L’Unesco publie ce mercredi le rapport mondial de suivi de son plan Education pour tous 2013/2014.

« Choisir des incitations susceptibles de retenir les meilleurs enseignants »

« Ce sont les enseignants qui font la qualité d’un système éducatif« , estime l’organisation, qui présente quatre stratégies « que les gouvernements doivent adopter pour attirer et retenir les meilleurs enseignants, améliorer leur formation, les déployer de façon plus équitable et les encourager par des salaires adéquats et des plans de carrière attractifs ».

L’Unesco préconise notamment de « choisir des incitations susceptibles de retenir les meilleurs enseignants« . « Le salaire n’est que l’un des nombreux facteurs de motivation des enseignants, mais c’est l’un des premiers à prendre en considération pour attirer et retenir les meilleurs éléments », estime l’organisation. Et « les niveaux de salaire des enseignants pèsent sur la qualité de l’éducation », affirme-t-elle, soulignant que dans 39 pays, augmenter les salaires des enseignants de 15 % a conduit a une hausse de 6 à 8 % des performances des élèves.

L’Unesco évoque également « la rémunération des enseignants à la performance des élèves ». Si elle peut s’avérer séduisante, cette approche peut aussi « s’accompagner d’effets secondaires indésirables sur l’enseignement et l’apprentissage » (au Portugal, elle a placé les enseignants dans une situation de compétition « qui peut être préjudiciable pour les élèves les plus faibles »).

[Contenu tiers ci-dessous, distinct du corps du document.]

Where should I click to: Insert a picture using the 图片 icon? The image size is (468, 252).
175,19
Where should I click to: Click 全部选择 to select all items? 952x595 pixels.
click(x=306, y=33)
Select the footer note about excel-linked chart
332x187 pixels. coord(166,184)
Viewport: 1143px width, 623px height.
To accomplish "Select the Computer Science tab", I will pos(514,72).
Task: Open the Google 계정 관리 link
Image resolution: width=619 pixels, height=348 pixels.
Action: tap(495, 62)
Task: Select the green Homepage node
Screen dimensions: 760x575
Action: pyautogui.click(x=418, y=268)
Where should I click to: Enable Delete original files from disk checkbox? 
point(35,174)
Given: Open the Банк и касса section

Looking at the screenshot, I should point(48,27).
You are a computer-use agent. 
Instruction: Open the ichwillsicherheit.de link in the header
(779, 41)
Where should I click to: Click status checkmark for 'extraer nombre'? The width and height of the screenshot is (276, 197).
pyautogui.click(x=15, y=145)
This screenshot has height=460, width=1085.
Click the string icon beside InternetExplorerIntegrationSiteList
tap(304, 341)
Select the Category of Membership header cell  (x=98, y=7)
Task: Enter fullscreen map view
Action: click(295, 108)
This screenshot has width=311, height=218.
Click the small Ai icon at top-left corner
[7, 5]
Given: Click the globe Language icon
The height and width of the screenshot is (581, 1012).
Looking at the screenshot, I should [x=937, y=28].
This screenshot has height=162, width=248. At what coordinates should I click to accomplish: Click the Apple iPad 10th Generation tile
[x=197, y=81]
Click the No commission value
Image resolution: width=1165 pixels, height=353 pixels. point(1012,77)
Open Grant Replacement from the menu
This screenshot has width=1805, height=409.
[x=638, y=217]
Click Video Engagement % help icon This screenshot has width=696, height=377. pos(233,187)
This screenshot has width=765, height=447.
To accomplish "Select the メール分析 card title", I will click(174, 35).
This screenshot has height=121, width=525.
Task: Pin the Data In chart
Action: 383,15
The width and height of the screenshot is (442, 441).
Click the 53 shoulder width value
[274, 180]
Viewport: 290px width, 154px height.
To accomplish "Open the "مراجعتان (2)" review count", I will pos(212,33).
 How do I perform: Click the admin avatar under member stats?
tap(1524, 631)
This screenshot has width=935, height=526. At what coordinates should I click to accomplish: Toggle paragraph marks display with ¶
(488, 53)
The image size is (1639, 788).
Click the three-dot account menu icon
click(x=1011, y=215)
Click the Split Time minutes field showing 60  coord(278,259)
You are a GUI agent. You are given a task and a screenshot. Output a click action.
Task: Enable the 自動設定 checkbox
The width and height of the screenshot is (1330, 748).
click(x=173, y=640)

« Disposer d’enseignants là où ils sont le plus nécessaires »

Seconde stratégie prônée par l’Unesco, « disposer d’enseignants là où ils sont le plus nécessaires », c’est-à-dire dans les zones défavorisées. L’organisation cite l’exemple de la République de Corée, où « les enseignants affectés dans les écoles défavorisées bénéficient d’incitations telles qu’une indemnité supplémentaire, des classes et un temps d’enseignement réduits, la possibilité de choisir leur prochaine affectation après avoir enseigné en zone difficile et de meilleures perspectives d’évolution de carrière« . Et cette stratégie semble porter ses fruits : « les élèves obtiennent des résultats meilleurs et plus équitables ».

« Attirer les meilleurs enseignants »

Pour l’organisation, revaloriser le statut des enseignants permet aussi d’attirer les meilleurs candidats à l’enseignement. En effet, elle note que dans certains pays, enseigner est perçu « comme un emploi de second ordre destiné à ceux qui n’ont pas assez bien réussi leurs études pour embrasser des carrières plus prestigieuses ». Et l’organisation estime que relever le niveau de compétences exigé contribue à cette revalorisation. « Le niveau de qualification demandé pour entrer dans l’enseignement est un indicateur du statut professionnel du secteur », explique-t-elle.

Autre recommandation de l’Unesco pour une éducation « de bonne qualité et inclusive », « s’assurer qu’il y a suffisamment de femmes parmi les enseignants et que ces derniers sont d’origines très diversifiées ».

Améliorer la formation des enseignants pour que tous les enfants puissent apprendre »

Enfin, l’organisation souligne les faiblesses de la formation des enseignants dans les zones les plus défavorisées, y compris de la formation continue.

L’Unesco insiste d’ailleurs sur l’importance d’une formation aux stéréotypes du genre. « En Turquie, un stage initial d’un trimestre portant sur l’égalité entre les sexes a profondément modifié les attitudes des enseignantes et leur prise de conscience de ces problèmes », note-t-elle.

« Aucun des objectifs » ne sera atteint en 2015

L’organisation dresse en effet un constat peu réjouissant : « à moins de deux ans de l’échéance de 2015, il semble évident qu'[…]aucun des objectifs de l’Éducation pour tous ne sera atteint à l’échelle mondiale ». 250 millions d’enfants dans le monde n’acquièrent pas les connaissances de base, et « les populations défavorisées pâtissent généralement plus que les autres de la pénurie d’enseignants qualifiés, de la surcharge des infrastructures et du manque de matériels ». 129 milliards de dollars sont ainsi perdus dans une éducation de mauvaise qualité dans le monde.

Mais les pays à revenus élevés, où « les systèmes éducatifs ne parviennent pas à répondre aux besoins de minorités importantes », ne sont pas épargnés. La France est d’ailleurs pointée du doigt, puisque selon le rapport, « moins de 60% des immigrés ont atteint le niveau minimum en lecture » dans le pays.